(Pixel coordinate grounding data)
------------------------------------------------------------

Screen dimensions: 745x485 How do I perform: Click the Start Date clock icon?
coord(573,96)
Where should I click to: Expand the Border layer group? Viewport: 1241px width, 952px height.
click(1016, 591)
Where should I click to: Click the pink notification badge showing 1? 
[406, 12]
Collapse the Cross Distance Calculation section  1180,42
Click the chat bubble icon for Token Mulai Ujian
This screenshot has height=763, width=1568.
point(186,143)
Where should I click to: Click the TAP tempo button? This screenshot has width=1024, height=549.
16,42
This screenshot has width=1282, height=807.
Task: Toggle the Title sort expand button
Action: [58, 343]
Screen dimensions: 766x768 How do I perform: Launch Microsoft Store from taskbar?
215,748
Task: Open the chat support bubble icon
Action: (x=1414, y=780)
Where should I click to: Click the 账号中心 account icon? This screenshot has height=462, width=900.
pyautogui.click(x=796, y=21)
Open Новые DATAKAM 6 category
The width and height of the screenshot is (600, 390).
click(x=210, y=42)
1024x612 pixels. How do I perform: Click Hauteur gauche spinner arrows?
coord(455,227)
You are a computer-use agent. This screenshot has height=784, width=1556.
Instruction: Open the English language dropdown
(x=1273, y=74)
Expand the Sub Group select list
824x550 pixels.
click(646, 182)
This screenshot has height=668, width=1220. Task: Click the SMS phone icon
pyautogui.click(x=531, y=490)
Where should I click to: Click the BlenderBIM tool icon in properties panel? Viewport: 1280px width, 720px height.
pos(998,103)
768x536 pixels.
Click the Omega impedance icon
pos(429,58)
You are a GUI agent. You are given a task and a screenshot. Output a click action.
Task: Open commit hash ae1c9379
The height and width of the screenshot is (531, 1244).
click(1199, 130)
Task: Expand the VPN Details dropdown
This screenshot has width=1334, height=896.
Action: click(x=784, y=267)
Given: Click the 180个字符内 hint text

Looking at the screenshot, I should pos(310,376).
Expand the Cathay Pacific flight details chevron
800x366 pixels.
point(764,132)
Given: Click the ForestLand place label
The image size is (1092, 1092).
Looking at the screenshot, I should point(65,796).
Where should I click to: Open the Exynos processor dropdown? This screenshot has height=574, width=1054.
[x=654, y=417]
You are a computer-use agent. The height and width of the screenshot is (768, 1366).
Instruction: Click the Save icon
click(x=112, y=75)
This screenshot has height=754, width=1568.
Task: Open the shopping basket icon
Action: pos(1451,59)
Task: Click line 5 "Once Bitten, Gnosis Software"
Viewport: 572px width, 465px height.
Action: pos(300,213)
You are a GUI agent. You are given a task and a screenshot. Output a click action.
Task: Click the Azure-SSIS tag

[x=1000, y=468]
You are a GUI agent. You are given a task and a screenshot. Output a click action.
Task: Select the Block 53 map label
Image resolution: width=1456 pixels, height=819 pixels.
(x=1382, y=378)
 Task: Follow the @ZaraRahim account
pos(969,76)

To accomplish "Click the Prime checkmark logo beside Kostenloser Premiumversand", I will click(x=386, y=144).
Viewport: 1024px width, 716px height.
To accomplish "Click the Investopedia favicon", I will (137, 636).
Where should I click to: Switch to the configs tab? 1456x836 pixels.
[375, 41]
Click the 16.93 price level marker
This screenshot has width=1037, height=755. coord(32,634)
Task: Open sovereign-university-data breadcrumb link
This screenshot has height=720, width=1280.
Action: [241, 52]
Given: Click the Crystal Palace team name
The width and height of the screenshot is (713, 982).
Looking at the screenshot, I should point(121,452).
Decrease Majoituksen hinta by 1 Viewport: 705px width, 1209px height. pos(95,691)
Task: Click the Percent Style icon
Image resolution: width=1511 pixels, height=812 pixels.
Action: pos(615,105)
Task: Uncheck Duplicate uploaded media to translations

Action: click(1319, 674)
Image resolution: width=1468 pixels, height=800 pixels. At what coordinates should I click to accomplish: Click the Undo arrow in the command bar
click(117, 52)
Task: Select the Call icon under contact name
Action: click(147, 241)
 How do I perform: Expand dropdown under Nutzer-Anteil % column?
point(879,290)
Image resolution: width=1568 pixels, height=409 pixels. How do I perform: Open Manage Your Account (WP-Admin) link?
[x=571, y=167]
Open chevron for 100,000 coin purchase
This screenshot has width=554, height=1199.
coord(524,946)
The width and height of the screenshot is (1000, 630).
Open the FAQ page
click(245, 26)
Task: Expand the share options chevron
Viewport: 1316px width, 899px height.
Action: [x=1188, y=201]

------------------------------------------------------------

▶ _TASK ITEM_
Given the records above, reproduce precisely and only the lines between the line holding "The width and height of the screenshot is (600, 390)." and the line holding "You are a computer-use agent. This", inclusive.

▶ _ANSWER TO THE PROBLEM_
The width and height of the screenshot is (600, 390).
click(x=210, y=42)
1024x612 pixels. How do I perform: Click Hauteur gauche spinner arrows?
coord(455,227)
You are a computer-use agent. This screenshot has height=784, width=1556.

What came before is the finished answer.